Using ServiceStack 5.11.0 and here is the code for my custom user session:

    public class CustomUserSession : AuthUserSession
        [DataMember] public Guid WorkloadId { get; set; }
        [DataMember] public string SecurityGroupId { get; set; }
        [DataMember] public string HostAddress { get; set; }
        //[DataMember] public string CustomCompany { get; set; }

        public override void OnAuthenticated(IServiceBase authService, IAuthSession session, IAuthTokens tokens, Dictionary<string, string> authInfo)
            var workstationDetailsRepository = authService.TryResolve<IWorkstationDetailsRepository>();
            var workstationDetails = workstationDetailsRepository.GetWorkstationDetailsByAdEmail(session.Email);

            if (workstationDetails != null)
                this.WorkloadId = workstationDetails.WorkloadId;
                this.SecurityGroupId = workstationDetails.SecurityGroupId;
                this.HostAddress = workstationDetails.HostAddress;
                this.Company = workstationDetails.Company;

Thanks for sharing those details. The UseTokenCookie = true in your JwtAuthProvider changes the way sessions are handled from being persisted in cache to being stateless. Given JWT only contains essential limited information, the rest of the data needs to be resolved from the database as required.

Your change to use the PopulateSessionFilter (or CreatePayloadFilter ) is how additional data is added to the stateless token payload, so what you’ve got is the right way to resolve your issue :+1:. Ideally only security related data will live on stateless token to keep it small, so your use of SecurityGroupId etc makes sense be a part of your PopulateSessionFilter.

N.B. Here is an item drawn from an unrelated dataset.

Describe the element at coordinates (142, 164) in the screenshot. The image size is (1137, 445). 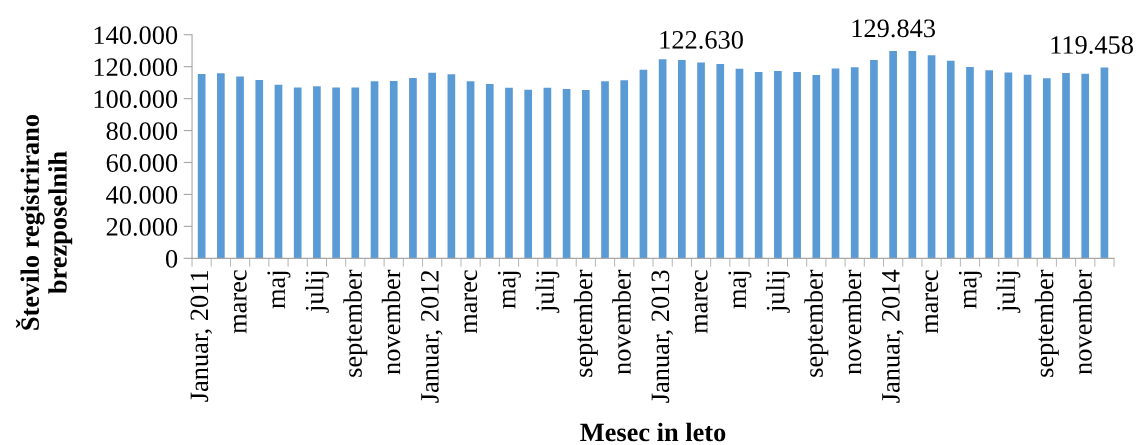
I see `y-tick-label: 60.000` at that location.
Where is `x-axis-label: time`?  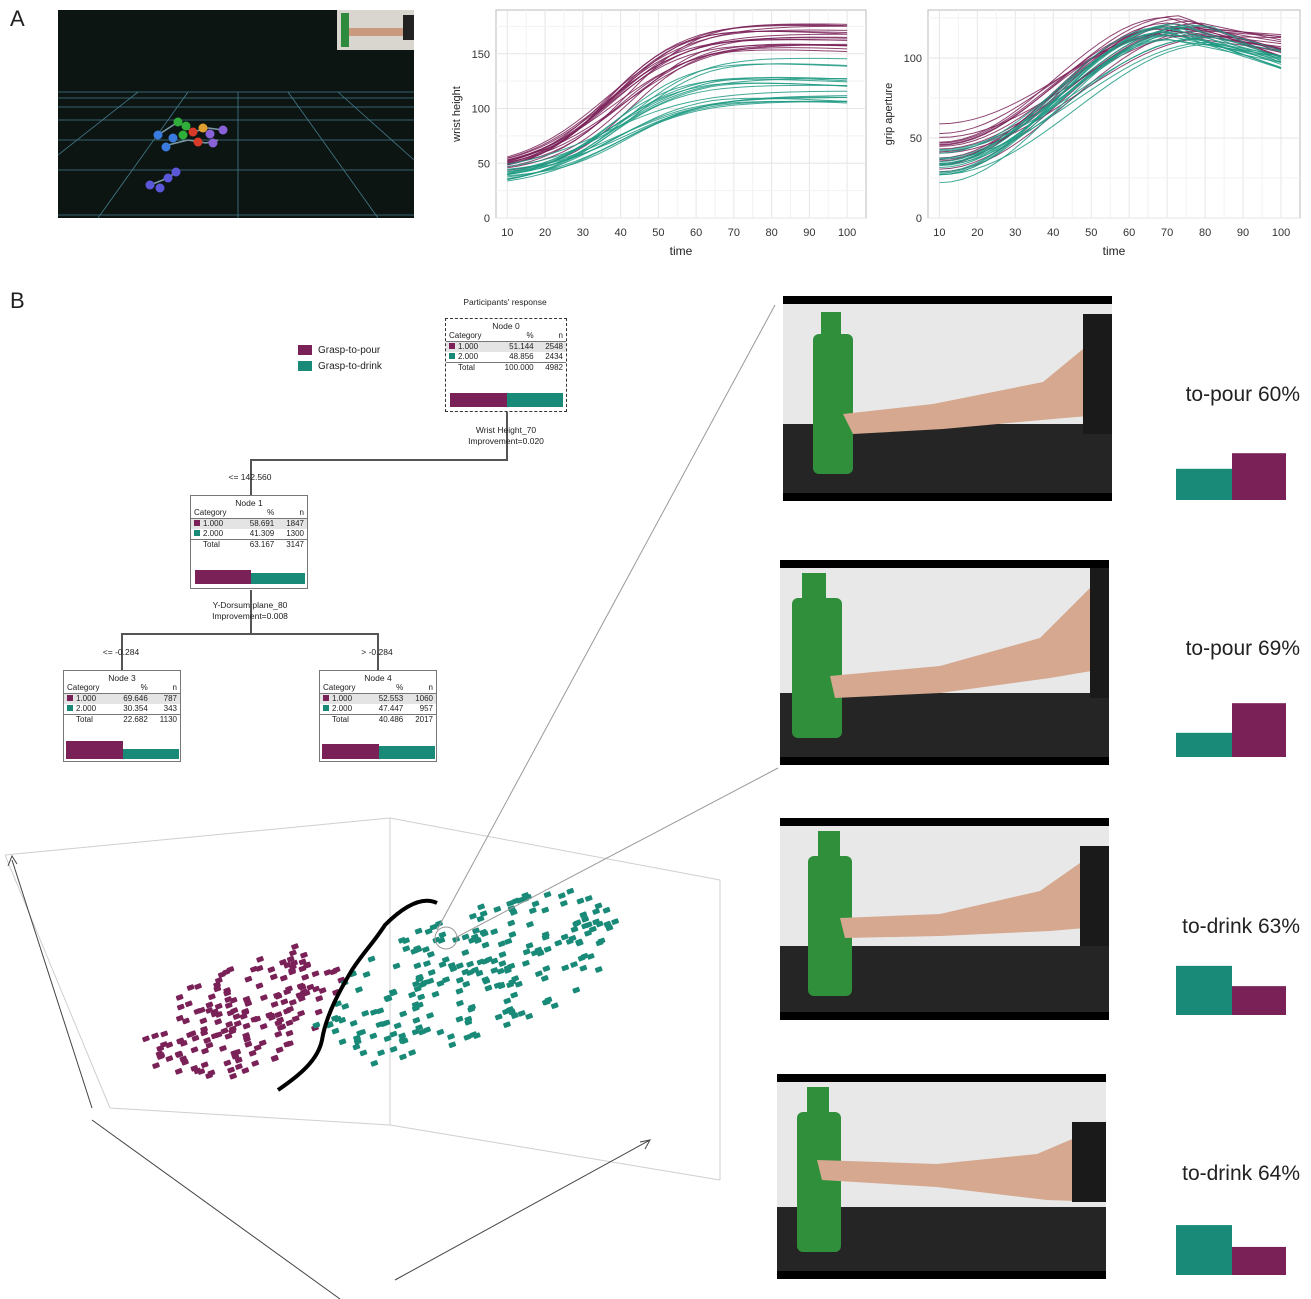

I missed these details in the docs as well and didn’t put it together until I was able to reproduce what you were seeing and realized the use of UseTokenCookie was a part of your server config. To try and help this, the docs have been updated in several places to make this clearer for those who use custom user/session data since the use of JWT and UseTokenCookies changes the way sessions are handled. You can detect when the token was used to populate the session via the session.FromToken property.

Hopefully that has cleared up why the use of those filters on the JwtAuthProvider are opt-in and additional fields need to be manually mapped to be included in the stateless token as to avoid unintended bloat in the token.

Thanks for the update and the assistance, great how fast you guys respond.